Do You Know the New Rules of Video?
A woman was preparing a leg roast. She sawed off the end of the bone. Why do you do that she was asked?
"Because it makes it taste better." Really? "Yes, my mother taught me that.”
They went to her mother and asked where'd you learn this secret? She said she learned it from her mother.
They went to the grandmother and asked the same question. She said, she too, had learned it from her mother.
The great-grandmother was still alive so they went to her.
Why does sawing the end from a leg roast make it taste better?
The great-grandmother said, "Well I don't know about the taste but - and she spreads her hands twelve inches apart - my oven was only this big.”
We can become trapped by habit.
One of those habits is a belief that when it comes to making video: bigger is better; more expensive is better.
But making videos for business has changed and it is all down to simple physics.

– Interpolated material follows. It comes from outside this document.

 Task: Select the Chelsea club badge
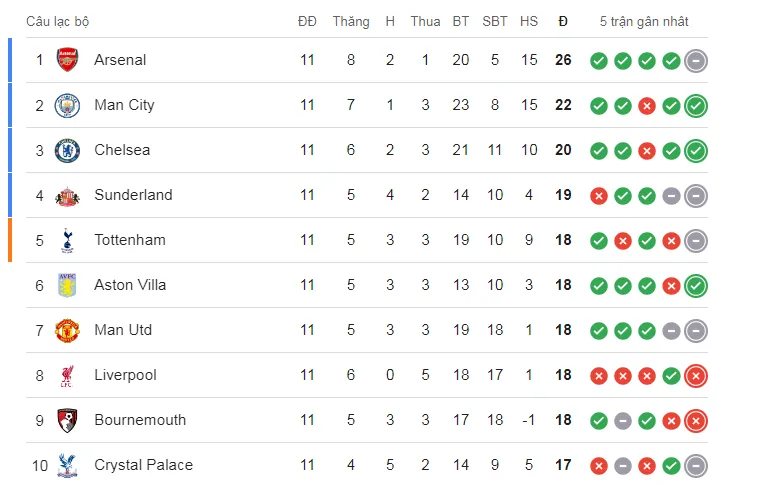(67, 150)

More people own a mobile phone on the planet than own a toothbrush. There’s a conversation starter for you. The number of mobile phone users in the world is expected to pass the five billion mark by 2019.
We have become addicted to the convenience of the smartphone.
Text on smartphones is small and fiddly and our fingers, by comparison, are large and clunky. Unless our fingers mutate into five thumbs on each hand, then video is simply the easier way to communicate on smartphones.
Just like a big leg roast wouldn't fit in a small oven, big fingers won't fit on a small screen. That is the ho-hum, garden-variety, matter-of-fact reason why you, me, we will be ‘speaking video' to communicate more and more.
Making video is fast becoming a commodity. The cost to get into video production has dropped dramatically over the past ten years. It shows no sign of slowing.
So if you are thinking you need to spend big to make videos, you’re thinking is out of date.
You don’t have to pay big to play big on the small screen.